Directions for this task
Reproduce the entries below exactly, but only from the line containing "Image resolution: width=1497" to the line containing "Click the magnifier icon in header search", inclusive.

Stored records
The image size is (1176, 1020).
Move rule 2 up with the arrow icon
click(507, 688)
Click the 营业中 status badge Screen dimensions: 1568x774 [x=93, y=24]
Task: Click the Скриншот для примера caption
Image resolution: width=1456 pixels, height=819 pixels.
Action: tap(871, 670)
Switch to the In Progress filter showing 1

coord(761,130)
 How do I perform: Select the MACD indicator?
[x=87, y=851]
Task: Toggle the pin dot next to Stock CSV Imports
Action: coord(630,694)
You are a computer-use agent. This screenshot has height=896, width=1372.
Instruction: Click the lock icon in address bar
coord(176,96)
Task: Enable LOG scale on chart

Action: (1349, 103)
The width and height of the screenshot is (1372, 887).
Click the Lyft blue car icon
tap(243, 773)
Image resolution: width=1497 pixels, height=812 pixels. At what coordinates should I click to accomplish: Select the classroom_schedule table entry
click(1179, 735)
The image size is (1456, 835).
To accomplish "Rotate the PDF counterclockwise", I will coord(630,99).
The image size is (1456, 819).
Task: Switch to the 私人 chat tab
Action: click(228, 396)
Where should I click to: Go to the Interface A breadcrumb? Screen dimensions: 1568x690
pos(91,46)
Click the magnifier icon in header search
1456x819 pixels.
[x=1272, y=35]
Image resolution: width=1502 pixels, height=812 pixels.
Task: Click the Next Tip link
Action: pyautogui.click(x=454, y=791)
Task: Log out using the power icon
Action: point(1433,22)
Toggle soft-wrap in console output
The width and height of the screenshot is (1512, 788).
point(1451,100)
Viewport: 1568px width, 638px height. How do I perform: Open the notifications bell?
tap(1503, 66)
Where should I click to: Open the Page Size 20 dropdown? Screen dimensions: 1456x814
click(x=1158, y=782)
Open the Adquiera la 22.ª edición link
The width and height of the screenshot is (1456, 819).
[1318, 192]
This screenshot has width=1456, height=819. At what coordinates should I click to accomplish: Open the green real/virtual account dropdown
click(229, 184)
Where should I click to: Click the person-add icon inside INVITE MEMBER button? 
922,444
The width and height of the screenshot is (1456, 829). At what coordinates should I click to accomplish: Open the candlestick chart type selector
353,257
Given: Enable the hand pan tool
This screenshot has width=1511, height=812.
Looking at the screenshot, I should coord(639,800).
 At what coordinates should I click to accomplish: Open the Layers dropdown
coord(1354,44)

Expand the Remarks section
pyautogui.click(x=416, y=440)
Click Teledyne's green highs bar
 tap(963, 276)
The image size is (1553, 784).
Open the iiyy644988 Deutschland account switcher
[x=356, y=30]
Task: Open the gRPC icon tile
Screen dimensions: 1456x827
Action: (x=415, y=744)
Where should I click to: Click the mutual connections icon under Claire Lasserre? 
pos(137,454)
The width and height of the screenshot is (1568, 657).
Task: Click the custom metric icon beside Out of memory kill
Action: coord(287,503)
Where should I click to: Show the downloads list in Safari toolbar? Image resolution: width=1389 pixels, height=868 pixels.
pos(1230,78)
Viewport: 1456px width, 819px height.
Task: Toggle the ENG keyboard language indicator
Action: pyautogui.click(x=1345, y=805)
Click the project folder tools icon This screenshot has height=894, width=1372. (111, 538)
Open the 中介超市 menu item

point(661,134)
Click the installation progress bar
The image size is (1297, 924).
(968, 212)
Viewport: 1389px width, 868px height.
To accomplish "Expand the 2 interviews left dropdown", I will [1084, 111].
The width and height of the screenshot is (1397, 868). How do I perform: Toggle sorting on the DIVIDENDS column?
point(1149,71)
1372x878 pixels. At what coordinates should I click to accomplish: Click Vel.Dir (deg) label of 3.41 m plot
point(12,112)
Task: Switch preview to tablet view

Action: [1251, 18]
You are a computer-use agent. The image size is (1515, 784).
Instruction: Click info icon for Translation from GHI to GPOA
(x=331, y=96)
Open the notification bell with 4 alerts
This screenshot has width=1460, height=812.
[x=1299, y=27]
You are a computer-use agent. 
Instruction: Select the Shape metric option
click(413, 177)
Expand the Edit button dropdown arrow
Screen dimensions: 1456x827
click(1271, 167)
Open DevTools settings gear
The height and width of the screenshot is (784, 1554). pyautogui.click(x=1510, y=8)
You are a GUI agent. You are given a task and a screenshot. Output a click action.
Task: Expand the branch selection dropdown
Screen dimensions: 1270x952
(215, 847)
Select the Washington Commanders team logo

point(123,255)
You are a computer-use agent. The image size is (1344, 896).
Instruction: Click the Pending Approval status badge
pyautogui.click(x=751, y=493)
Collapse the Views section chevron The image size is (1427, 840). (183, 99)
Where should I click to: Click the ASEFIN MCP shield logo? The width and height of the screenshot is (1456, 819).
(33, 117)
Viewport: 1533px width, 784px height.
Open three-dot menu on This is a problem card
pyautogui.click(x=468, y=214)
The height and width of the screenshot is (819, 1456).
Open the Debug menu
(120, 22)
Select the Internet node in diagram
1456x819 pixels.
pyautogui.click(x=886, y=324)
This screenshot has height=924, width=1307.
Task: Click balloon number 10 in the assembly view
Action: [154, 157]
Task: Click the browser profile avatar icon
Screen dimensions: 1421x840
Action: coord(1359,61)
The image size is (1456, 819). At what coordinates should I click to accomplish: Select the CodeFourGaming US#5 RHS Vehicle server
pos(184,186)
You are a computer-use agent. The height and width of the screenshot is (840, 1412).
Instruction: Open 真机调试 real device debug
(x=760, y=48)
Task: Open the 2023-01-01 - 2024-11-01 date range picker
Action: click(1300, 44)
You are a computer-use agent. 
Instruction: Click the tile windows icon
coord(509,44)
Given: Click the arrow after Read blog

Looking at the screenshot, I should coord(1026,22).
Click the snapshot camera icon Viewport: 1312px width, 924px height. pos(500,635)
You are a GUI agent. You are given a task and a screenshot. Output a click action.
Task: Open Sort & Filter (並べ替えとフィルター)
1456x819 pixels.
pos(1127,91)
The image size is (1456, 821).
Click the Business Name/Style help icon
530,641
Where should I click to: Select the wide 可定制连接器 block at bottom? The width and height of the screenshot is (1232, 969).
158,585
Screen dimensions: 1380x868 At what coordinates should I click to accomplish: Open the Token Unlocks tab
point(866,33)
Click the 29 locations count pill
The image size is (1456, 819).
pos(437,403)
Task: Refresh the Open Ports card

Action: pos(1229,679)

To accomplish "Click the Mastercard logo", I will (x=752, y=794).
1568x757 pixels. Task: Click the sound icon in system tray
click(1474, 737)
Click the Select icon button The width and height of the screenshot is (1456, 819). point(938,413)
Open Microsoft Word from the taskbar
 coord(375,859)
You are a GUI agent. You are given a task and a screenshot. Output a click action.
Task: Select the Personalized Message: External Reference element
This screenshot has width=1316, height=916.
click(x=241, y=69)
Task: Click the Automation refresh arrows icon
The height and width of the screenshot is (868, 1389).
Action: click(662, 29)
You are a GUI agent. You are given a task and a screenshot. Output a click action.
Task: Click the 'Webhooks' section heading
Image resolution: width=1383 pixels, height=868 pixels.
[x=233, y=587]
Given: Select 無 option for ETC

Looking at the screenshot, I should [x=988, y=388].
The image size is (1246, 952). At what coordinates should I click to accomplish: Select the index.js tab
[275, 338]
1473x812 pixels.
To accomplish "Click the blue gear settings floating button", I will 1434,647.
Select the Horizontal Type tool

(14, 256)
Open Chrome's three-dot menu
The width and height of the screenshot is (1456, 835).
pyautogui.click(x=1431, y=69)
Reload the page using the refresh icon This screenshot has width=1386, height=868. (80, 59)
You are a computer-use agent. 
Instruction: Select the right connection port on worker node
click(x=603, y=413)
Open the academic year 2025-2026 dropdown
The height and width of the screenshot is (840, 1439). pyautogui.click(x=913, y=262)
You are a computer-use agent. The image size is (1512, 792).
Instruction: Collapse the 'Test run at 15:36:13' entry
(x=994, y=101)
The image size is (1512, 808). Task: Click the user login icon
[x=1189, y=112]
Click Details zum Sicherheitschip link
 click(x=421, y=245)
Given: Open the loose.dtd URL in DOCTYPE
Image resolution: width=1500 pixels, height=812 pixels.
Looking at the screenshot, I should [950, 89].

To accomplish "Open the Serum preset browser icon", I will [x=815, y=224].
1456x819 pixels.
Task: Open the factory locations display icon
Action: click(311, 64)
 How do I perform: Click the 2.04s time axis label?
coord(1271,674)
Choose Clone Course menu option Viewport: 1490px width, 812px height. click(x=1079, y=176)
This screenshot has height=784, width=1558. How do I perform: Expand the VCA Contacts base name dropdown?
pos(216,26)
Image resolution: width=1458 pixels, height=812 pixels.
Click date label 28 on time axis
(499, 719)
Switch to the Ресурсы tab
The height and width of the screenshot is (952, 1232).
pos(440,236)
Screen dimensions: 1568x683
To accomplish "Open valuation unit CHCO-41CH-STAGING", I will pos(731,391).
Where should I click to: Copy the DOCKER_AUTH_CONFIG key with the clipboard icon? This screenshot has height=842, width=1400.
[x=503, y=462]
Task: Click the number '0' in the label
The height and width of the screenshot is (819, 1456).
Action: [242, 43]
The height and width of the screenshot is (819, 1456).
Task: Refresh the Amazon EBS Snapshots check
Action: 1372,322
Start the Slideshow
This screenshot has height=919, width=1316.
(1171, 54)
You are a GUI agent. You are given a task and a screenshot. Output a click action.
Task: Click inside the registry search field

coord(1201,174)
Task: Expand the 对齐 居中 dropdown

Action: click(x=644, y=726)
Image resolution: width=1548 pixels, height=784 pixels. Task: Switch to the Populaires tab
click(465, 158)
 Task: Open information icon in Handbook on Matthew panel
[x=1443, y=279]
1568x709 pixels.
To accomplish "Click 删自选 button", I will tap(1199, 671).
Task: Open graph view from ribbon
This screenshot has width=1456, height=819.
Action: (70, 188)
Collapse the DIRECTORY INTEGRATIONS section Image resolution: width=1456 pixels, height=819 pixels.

Answer
Image resolution: width=1497 pixels, height=812 pixels. At what coordinates should I click to accomplish: Select the classroom_schedule table entry
click(1179, 735)
The image size is (1456, 835).
To accomplish "Rotate the PDF counterclockwise", I will coord(630,99).
The image size is (1456, 819).
Task: Switch to the 私人 chat tab
Action: click(228, 396)
Where should I click to: Go to the Interface A breadcrumb? Screen dimensions: 1568x690
pos(91,46)
Click the magnifier icon in header search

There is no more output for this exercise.